5) USE YOUR UMBILICALS
I have often used my ice-tool umbilicals while walking on glaciers, and this accident has confirmed to me that it is a good idea. Anytime you are in a crevasse, your ice tools will be very useful to you, and if you happen to be by yourself, your ice tools provide your only significant chance of self-rescue (aside from perhaps aiding off of two ice screws). In my crevasse fall, I completely dropped both of my ski poles during the fall, despite having wrist loops on my wrists. I think the chance of dropping your ice tools out of your hands during a crevasse fall is really high, and using umbilicals will make you much more likely to still have ice tools when you stop falling.
6) USE YOUR CRAMPONS
Like wearing skis or not, realistically, we will all decide to wear crampons or not depending on the snow conditions. If I had been wearing crampons when I fell in the crevasse the chance might have been higher of breaking my ankles, but this incident has made me realize how extremely advantageous it would have been to have them on my feet already. If not on your feet, your crampons should be at the very top of your backpack, not buried in the very bottom. Also, it goes without saying that you should ALWAYS have your crampons adjusted to your boots before you leave home, since many of use switch between different pairs of boots – don’t just throw them in your pack and plan to adjust them in the bottom of a crevasse!
7) WEAR YOUR HELMET, PERHAPS
When most of us finish the rappels off of a face and get ready to slog across a glacier back towards home, we are very eager to take our helmets off. I’m sure I will very rarely ever carry a helmet solely for crevasse hazard, but if you are carrying a helmet anyways (for the technical climbing), then you might as well carry it on your head if you can stand wearing it a bit longer.

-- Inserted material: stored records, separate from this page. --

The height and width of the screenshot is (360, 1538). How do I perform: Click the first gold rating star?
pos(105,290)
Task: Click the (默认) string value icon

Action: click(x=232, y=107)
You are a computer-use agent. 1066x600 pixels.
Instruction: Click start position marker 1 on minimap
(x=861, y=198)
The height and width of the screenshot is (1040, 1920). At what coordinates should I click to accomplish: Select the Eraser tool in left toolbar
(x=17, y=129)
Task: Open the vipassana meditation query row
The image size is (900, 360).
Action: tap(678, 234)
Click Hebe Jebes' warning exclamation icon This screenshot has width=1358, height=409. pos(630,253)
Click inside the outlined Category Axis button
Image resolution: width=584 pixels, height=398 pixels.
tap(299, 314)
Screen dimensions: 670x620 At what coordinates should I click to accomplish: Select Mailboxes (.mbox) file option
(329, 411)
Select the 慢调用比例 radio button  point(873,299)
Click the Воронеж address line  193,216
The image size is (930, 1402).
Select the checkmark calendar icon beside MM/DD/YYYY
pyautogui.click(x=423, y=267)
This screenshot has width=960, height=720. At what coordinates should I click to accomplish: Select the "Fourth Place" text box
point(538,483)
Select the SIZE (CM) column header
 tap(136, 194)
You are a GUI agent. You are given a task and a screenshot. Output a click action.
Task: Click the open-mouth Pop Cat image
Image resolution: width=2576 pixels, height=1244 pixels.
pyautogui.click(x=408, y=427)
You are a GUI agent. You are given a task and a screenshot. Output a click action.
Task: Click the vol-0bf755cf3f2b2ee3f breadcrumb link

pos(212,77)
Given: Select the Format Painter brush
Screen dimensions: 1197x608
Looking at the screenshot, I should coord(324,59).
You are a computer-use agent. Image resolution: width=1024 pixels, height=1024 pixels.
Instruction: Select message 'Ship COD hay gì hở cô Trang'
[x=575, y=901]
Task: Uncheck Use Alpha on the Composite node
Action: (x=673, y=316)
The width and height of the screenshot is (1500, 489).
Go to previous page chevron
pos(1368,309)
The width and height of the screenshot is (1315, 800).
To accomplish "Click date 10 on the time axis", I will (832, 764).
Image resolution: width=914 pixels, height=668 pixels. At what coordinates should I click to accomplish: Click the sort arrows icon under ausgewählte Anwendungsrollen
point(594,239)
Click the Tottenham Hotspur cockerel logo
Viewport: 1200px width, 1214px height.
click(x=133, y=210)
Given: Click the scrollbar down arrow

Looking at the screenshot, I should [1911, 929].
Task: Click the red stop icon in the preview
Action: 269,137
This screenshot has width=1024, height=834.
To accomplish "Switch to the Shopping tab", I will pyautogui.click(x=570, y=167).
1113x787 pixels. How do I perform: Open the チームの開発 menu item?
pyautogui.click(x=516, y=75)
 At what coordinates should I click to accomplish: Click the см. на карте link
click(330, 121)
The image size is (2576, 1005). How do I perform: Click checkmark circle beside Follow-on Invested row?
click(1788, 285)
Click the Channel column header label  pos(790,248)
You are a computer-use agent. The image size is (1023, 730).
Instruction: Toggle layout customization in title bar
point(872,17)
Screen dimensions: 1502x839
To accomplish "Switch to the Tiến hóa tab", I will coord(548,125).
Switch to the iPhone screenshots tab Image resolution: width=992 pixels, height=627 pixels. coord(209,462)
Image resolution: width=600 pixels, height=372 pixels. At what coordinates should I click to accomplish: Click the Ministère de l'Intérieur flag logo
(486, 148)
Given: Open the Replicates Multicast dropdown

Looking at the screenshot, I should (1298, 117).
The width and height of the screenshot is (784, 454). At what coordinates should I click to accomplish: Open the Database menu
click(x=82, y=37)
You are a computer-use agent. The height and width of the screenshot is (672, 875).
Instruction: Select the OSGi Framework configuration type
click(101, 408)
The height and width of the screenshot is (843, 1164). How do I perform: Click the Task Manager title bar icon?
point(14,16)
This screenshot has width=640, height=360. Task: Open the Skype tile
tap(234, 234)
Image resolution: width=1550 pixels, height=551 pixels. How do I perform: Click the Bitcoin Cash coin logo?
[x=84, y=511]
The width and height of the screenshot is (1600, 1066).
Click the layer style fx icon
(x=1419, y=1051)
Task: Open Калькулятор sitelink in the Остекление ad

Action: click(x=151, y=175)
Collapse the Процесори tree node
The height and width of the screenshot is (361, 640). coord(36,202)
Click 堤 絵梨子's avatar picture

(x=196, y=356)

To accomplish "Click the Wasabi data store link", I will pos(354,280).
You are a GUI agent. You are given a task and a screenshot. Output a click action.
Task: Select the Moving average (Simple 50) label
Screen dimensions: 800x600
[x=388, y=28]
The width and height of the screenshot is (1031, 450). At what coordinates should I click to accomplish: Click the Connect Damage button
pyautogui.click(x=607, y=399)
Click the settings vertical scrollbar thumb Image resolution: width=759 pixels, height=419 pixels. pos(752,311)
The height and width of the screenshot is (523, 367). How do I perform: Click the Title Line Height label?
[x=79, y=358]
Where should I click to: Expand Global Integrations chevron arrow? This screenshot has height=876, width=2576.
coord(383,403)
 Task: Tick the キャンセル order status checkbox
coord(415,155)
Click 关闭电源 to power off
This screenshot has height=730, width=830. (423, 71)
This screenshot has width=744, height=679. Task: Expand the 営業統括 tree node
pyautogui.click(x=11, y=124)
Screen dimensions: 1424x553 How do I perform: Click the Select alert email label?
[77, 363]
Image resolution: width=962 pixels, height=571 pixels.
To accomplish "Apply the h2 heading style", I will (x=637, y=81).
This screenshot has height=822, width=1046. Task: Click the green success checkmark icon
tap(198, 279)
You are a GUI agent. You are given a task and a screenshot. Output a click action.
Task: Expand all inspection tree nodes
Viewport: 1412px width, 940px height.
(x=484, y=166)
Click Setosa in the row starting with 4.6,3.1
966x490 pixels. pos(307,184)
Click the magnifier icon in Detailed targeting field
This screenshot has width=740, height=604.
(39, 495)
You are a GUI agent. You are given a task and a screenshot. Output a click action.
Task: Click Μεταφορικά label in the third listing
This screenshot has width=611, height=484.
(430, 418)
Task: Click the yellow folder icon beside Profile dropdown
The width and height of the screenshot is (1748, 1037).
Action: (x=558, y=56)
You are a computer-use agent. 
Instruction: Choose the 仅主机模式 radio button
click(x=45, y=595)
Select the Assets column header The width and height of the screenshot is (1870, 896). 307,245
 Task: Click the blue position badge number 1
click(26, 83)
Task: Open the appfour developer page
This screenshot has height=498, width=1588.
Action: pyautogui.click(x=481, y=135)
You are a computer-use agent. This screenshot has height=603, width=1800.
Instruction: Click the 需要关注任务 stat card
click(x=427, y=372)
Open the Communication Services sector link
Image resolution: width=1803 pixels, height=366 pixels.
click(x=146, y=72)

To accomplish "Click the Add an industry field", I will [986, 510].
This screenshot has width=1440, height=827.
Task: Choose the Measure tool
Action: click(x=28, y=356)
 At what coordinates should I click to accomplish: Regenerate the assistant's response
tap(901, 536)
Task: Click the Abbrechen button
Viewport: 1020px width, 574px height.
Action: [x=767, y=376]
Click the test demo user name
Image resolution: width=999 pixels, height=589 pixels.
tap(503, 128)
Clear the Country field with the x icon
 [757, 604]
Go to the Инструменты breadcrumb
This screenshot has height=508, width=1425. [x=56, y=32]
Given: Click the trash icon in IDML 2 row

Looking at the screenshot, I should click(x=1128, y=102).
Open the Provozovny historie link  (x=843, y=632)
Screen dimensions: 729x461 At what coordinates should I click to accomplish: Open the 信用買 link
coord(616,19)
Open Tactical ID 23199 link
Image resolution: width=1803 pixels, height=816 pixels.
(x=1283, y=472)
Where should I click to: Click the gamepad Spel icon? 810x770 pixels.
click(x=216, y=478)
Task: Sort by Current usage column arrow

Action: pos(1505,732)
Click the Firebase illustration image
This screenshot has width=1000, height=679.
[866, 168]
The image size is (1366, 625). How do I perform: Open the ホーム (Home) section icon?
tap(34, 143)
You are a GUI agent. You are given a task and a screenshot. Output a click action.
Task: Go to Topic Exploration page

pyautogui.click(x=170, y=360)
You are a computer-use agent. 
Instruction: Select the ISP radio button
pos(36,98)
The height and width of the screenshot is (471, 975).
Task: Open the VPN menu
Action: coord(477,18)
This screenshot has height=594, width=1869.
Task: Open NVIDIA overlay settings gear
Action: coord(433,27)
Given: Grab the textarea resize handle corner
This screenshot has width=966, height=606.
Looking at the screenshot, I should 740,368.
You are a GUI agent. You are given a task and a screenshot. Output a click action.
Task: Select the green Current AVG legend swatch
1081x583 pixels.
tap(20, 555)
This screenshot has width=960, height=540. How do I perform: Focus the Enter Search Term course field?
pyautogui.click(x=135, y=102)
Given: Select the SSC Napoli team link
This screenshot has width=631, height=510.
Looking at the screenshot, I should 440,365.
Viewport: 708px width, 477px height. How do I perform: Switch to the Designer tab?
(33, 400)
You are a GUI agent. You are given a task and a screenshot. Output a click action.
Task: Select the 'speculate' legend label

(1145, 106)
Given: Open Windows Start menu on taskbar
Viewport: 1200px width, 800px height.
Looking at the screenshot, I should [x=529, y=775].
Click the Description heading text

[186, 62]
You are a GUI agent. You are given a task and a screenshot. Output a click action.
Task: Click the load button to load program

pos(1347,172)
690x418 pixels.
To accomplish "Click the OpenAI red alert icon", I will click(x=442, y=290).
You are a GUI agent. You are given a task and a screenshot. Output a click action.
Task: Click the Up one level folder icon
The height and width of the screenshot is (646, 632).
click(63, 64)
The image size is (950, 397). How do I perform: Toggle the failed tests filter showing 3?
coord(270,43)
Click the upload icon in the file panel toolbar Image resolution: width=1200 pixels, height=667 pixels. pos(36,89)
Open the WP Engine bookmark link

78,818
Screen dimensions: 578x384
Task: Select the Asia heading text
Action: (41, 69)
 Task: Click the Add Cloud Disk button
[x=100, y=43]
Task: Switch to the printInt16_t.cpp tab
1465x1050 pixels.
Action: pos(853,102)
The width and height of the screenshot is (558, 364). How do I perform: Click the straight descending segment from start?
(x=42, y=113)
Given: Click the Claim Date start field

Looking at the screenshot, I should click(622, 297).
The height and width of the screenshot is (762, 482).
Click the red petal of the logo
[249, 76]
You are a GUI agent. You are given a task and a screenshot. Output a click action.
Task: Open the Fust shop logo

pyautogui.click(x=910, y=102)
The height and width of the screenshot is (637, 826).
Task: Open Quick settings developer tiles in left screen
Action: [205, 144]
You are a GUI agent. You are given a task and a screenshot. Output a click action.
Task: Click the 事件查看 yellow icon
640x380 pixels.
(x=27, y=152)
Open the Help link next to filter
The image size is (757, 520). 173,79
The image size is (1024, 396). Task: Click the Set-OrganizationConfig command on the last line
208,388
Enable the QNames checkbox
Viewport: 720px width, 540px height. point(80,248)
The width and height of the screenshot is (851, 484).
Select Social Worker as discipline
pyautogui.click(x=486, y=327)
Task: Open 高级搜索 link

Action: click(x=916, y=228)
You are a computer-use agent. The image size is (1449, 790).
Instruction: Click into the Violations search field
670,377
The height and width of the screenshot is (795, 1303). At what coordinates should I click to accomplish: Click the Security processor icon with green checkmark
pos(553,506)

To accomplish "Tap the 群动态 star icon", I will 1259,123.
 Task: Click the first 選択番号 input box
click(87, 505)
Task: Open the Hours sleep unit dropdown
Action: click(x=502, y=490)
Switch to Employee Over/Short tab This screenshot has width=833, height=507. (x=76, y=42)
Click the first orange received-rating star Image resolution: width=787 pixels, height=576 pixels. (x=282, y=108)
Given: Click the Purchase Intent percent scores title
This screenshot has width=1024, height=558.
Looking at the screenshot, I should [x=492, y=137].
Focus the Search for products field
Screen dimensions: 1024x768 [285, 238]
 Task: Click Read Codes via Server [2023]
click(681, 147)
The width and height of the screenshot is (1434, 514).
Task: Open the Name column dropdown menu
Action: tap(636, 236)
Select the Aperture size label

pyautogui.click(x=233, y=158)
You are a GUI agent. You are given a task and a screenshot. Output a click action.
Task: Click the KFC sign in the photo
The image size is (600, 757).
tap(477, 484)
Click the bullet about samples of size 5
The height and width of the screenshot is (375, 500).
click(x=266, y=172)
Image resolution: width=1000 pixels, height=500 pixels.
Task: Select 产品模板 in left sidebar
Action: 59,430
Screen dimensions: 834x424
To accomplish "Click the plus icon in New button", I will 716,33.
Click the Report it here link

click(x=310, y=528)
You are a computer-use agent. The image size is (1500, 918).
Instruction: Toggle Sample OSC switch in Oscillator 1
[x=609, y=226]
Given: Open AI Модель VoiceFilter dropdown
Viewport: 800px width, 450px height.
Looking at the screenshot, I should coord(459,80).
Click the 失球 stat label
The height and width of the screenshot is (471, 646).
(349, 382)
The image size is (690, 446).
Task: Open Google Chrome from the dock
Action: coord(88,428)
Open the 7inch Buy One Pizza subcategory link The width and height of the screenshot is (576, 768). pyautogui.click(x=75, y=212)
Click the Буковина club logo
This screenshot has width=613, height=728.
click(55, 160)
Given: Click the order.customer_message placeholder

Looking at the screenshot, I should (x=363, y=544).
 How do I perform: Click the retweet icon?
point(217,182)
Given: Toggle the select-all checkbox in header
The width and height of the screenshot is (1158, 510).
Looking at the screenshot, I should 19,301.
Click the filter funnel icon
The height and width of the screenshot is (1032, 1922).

8) TECHNICAL CLIMBING SKILLS ARE USEFUL
I have always felt that being an experienced technical climber would be advantageous in a crevasse fall scenario, and this incident confirms that theory for me. My crampon-less ice chimneying up to the ice fin felt like mid 5.11. Even if you are roped up, I have no doubt that a strong technical climber will be much faster and more competent at simply prussiking up a skinny rope (especially if he/she has any broken limbs). And, obviously, if you are by yourself, then being able to solo vertical ice is pretty much your only chance of getting out.
9) AN IMPORTANT DISCLAIMER
Any un-roped crevasse falls are really, really sketchy and not a good idea! It is obviously most prudent to follow The Mountaineers’ advice, and simply always be roped up on every glacier. I wanted to share my conclusions simply because I know there are many people such as myself who travel on glaciers unroped at times, and some of these conclusions you wouldn’t be taught during a typical glacier travel course. Reader beware though, this is sketchy stuff, and while I mention it casually in this discussion, the thought of taking a crevasse fall while by yourself is REALLY SCARY STUFF!